▶ **Data**
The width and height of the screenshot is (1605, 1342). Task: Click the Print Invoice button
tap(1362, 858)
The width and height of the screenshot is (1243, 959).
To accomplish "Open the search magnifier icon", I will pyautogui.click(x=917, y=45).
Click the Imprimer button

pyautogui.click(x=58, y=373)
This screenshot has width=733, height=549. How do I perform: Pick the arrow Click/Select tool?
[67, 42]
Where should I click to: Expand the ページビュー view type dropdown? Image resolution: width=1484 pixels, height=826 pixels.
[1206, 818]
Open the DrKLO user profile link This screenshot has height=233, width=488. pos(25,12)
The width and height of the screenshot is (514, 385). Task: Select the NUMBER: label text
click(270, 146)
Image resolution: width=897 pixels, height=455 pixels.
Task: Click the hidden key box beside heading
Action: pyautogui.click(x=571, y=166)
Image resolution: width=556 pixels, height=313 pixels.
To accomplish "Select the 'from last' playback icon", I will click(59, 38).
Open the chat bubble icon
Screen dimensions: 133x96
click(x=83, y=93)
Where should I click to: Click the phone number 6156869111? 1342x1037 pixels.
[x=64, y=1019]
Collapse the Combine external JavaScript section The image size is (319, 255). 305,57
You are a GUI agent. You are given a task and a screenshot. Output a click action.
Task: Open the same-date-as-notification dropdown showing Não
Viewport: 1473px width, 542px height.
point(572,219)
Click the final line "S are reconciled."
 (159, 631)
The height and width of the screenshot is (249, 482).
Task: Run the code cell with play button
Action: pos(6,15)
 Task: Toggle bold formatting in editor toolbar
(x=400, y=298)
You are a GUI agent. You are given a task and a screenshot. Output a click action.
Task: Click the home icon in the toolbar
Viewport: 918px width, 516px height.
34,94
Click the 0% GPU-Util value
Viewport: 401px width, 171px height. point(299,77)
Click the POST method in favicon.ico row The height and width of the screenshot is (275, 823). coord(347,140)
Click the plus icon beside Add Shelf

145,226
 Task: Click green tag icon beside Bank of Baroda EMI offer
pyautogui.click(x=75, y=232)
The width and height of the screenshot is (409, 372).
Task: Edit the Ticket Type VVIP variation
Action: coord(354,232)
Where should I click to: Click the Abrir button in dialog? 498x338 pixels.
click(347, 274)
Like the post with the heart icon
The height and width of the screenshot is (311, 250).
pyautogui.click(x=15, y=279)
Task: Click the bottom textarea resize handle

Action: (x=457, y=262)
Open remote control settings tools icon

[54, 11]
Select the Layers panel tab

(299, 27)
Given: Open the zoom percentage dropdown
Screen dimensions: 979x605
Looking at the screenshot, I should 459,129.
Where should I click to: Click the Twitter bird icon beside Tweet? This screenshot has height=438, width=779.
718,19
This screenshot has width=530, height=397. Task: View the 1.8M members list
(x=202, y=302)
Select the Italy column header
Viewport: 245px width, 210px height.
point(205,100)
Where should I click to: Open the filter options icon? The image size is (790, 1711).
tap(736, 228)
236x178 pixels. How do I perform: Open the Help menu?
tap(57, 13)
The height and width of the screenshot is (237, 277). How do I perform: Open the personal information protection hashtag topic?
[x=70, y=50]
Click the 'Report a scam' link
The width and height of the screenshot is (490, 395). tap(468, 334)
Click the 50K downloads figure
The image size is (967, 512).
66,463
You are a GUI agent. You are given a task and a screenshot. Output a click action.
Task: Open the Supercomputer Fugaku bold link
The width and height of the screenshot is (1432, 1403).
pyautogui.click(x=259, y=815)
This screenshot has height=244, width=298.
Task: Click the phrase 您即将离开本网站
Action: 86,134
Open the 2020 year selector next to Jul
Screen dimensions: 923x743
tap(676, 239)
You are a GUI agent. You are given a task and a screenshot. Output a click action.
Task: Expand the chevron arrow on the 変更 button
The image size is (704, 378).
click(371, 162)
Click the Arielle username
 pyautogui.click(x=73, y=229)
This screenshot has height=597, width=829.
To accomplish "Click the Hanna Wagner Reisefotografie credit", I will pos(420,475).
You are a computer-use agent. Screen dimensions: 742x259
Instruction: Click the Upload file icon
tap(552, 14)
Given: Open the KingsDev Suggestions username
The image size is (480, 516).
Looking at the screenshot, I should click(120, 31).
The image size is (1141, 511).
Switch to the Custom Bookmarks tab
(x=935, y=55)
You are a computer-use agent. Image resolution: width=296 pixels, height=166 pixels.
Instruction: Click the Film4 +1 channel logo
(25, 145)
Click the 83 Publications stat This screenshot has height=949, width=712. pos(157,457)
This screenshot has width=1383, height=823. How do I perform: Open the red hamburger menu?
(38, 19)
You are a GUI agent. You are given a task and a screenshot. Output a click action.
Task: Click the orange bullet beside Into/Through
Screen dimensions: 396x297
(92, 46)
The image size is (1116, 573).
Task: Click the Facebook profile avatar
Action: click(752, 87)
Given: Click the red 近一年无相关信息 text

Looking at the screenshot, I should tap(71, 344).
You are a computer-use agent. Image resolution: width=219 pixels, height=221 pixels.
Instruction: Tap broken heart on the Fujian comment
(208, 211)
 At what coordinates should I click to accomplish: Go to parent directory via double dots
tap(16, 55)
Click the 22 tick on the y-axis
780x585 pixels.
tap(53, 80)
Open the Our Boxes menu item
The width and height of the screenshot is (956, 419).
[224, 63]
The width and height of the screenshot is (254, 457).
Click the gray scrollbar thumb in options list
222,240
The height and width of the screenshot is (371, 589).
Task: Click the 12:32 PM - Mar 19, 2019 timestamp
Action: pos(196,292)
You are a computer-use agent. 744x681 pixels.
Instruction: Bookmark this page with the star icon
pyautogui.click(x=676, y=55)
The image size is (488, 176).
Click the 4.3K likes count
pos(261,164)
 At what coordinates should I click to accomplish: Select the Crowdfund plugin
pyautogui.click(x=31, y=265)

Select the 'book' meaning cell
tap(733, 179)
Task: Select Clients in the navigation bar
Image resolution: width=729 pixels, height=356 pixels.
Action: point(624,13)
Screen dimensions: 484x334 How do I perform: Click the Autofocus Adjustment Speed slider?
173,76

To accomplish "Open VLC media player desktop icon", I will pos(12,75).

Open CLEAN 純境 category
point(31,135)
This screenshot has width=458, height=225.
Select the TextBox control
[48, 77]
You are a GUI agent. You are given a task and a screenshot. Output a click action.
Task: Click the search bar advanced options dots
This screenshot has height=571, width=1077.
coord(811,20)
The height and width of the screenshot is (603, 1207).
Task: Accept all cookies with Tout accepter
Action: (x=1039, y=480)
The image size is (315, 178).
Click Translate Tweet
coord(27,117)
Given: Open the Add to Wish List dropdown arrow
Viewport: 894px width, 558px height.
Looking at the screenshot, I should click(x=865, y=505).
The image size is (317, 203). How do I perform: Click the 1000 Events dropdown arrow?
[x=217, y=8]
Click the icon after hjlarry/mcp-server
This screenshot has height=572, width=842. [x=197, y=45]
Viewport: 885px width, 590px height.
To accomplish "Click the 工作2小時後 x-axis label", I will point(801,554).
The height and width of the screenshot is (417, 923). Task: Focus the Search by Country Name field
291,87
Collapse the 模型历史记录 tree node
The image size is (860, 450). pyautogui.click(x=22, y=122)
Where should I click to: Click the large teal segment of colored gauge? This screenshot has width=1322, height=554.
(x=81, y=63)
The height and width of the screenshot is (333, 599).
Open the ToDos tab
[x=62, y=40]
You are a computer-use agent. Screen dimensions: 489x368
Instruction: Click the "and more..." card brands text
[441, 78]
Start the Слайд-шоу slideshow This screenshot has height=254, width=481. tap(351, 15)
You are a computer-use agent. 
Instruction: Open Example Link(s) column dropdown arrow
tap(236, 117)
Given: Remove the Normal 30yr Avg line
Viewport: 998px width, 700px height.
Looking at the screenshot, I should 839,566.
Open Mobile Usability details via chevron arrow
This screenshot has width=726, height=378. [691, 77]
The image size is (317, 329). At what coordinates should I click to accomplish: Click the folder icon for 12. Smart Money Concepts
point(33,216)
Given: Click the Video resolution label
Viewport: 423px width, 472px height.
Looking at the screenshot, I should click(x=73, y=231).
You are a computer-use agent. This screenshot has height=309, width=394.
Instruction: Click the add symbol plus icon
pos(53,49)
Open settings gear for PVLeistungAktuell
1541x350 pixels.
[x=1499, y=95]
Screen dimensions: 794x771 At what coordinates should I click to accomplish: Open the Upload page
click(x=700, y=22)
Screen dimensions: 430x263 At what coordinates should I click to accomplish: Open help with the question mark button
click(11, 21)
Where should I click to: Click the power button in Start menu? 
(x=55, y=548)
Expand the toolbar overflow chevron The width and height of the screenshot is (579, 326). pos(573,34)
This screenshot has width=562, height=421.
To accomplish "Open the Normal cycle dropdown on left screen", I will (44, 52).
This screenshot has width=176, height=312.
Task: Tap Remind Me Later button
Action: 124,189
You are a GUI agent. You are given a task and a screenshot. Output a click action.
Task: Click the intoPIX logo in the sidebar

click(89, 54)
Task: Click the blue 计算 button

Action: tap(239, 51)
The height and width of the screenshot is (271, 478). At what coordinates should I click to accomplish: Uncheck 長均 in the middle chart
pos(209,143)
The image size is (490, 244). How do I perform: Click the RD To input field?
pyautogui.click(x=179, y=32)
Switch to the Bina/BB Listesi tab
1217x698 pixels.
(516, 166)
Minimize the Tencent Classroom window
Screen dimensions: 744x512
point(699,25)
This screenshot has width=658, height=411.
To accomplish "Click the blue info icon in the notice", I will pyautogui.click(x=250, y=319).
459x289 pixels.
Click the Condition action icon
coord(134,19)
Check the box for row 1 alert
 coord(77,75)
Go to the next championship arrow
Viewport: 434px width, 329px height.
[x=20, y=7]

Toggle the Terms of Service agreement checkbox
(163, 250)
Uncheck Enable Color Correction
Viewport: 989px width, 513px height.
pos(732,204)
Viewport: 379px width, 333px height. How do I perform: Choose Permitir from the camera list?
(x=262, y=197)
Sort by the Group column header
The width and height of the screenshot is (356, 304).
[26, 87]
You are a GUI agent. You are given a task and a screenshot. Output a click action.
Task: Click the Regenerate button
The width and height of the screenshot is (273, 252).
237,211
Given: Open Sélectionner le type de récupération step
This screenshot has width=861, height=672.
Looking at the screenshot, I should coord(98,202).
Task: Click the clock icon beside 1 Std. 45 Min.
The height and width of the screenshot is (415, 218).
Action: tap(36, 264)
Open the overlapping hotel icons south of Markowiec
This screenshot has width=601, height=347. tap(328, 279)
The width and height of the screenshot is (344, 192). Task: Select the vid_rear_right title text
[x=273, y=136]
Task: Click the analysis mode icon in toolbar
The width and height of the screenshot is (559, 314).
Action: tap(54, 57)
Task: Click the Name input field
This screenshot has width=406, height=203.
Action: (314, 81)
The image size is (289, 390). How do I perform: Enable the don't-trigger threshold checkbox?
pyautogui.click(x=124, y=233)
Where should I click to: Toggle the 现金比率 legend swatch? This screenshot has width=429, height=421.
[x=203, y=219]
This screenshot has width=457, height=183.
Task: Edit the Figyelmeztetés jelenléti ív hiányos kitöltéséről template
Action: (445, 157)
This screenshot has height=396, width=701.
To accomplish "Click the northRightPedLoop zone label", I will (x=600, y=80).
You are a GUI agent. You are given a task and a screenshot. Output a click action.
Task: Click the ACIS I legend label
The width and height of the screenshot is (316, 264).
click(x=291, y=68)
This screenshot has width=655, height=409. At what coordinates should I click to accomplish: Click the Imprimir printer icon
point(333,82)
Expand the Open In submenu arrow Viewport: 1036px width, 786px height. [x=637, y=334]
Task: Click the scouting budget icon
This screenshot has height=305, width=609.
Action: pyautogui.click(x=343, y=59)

▶ **Prompt**
When the line with "Like the post with the heart icon" is reached in the data above, begin copying, and stop after the line with "Task: Open the Supercomputer Fugaku bold link"; copy each line exactly, both ends included.

▶ **Exercise answer**
Like the post with the heart icon
The height and width of the screenshot is (311, 250).
pyautogui.click(x=15, y=279)
Task: Click the bottom textarea resize handle

Action: (x=457, y=262)
Open remote control settings tools icon

[54, 11]
Select the Layers panel tab

(299, 27)
Given: Open the zoom percentage dropdown
Screen dimensions: 979x605
Looking at the screenshot, I should 459,129.
Where should I click to: Click the Twitter bird icon beside Tweet? This screenshot has height=438, width=779.
718,19
This screenshot has width=530, height=397. Task: View the 1.8M members list
(x=202, y=302)
Select the Italy column header
Viewport: 245px width, 210px height.
point(205,100)
Where should I click to: Open the filter options icon? The image size is (790, 1711).
tap(736, 228)
236x178 pixels. How do I perform: Open the Help menu?
tap(57, 13)
The height and width of the screenshot is (237, 277). How do I perform: Open the personal information protection hashtag topic?
[x=70, y=50]
Click the 'Report a scam' link
The width and height of the screenshot is (490, 395). tap(468, 334)
Click the 50K downloads figure
The image size is (967, 512).
66,463
You are a GUI agent. You are given a task and a screenshot. Output a click action.
Task: Open the Supercomputer Fugaku bold link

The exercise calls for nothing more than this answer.